地下鉄サリンから30年
3月20日で 地下鉄サリンから30年たったことになる。思い立ってまだ読んでいなかった村上春樹の被害者及びオウム信者へのインタビュー作品「アンダーグラウンド」と「約束された場所で」を読んでみる。文章の大半がインタビューを受ける人の語りなのでいつもの小説とはずいぶん違う。でも報道されたこととは違う景色が見えてくる、知らなかったことが随分あるなあと思ってしまい読みだすと対象者一人分は一気に読んでしまう。まだ完全に読み終えたわけではないが今のところ印象に残る一つがインタビューを受けたオウム信者は全員がオウムに入った時のことをポジティブに語って いることだ、現世の息詰まり感は 出家により 洗われた 、良い時間を過ごせていたと事件の全容を知った今でも感じていることだ 。何も洗脳されているという次元でないことは読めば響いてくる。

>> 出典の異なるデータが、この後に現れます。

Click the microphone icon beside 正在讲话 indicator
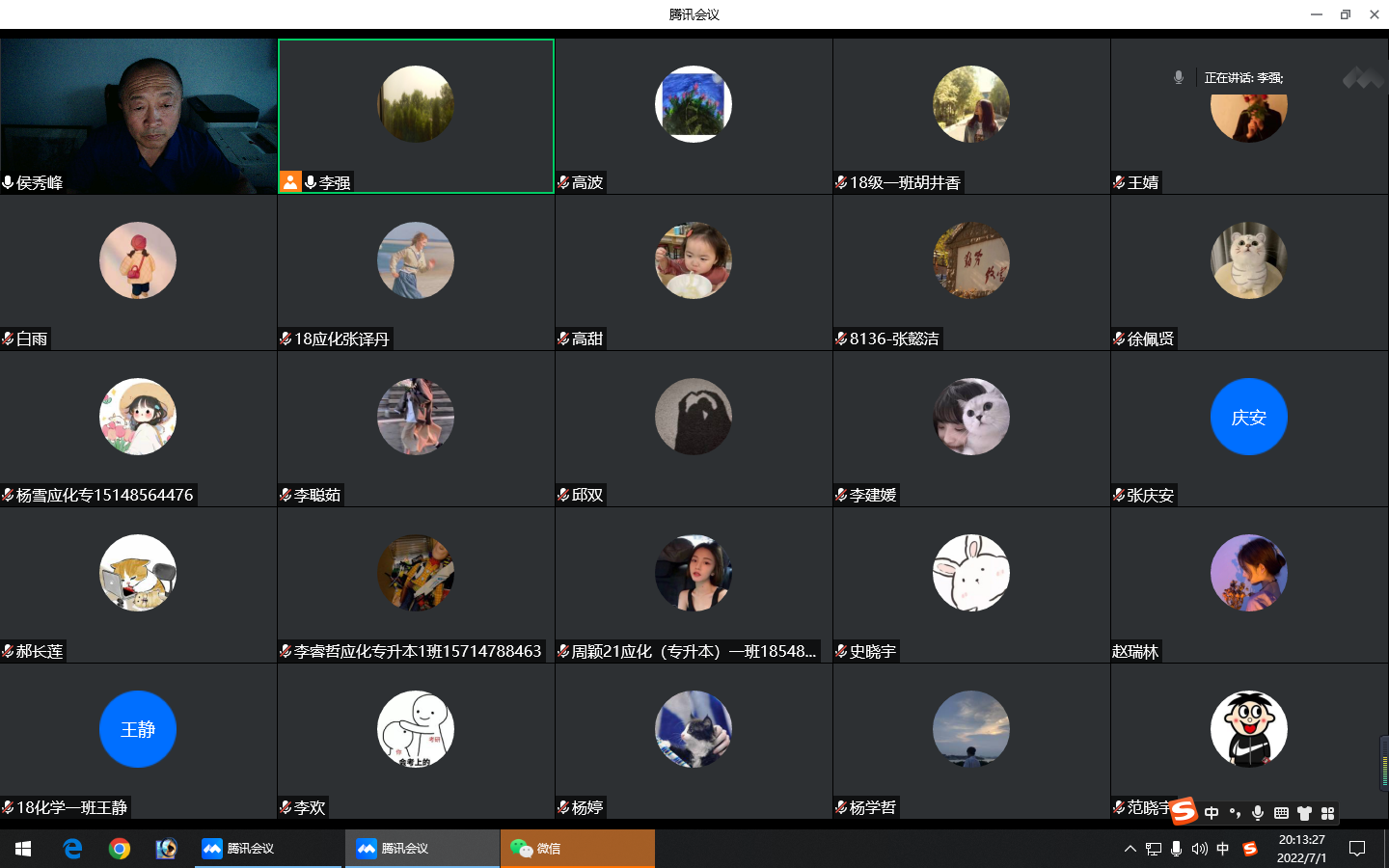This screenshot has width=1389, height=868. pyautogui.click(x=1179, y=77)
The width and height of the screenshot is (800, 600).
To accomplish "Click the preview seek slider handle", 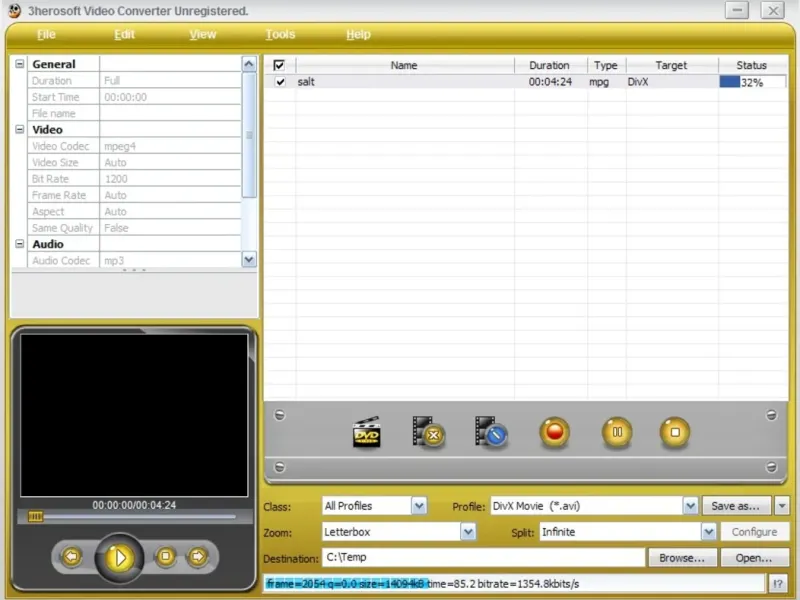I will [x=35, y=517].
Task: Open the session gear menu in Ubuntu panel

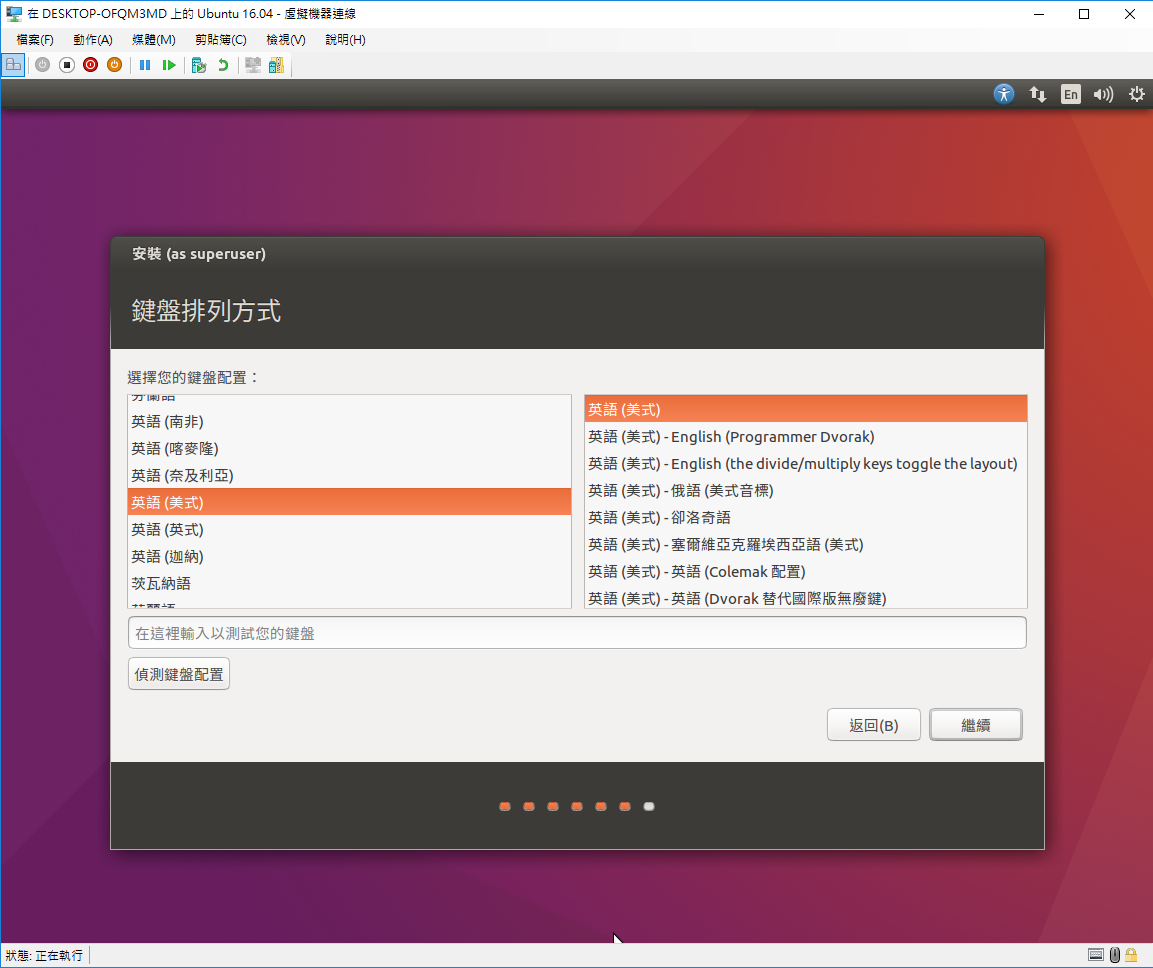Action: pyautogui.click(x=1136, y=93)
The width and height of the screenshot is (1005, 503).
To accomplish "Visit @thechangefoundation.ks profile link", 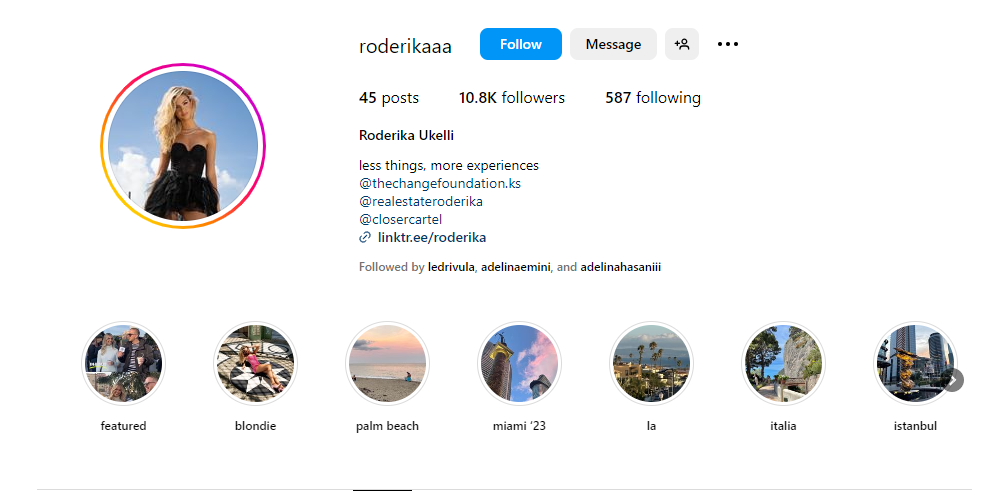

彼らがオウム信者となるに至った息の詰まるような社会構造は解消されたとはと
ても言えない。またか、という事件が起こることになるような気がする、もちろんオウム信者がということではなく同じように行き場を失ったと思い詰める人々がまた何かをやりだすことになるだろうとどうしても思えてくる。闇バイト事件や特殊詐欺集団も部分的には同じところがあるような気もする。どうすればいいのか未だ解決の方法は見つけ出されていないようだ。
地下鉄サリン で被害を受けた人の側の視点もはっとさせられるものがある。 地下鉄で事件に遭遇しやっとの思いで 地上に出るとあたりは多くの人がたおれ込み、苦しむ 地獄だった 、さらに驚くべきはサリンにやられて人が苦しみ横たわり吐いたりしている 、そのすぐ先を 日常が何もないかのように流れ続けていく、誰も立ち止まって手を差し伸べたりしない、すぐ近くの官庁の守衛も何も反応しないという異様な光景 .こんな有様はどのマスコミからも報じられなかった。
そこに何かの真実があるようだ。平日午前8時過ぎの地下鉄霞ヶ関駅、機械のような官僚社会が図らずも現出したように思えてしまう。
我々は何か歪んだ社会を作り続けている、その思いは多くの人で共有されるべきものだと思わずはいられない。我々は一体どこへ向かっているのだろうか。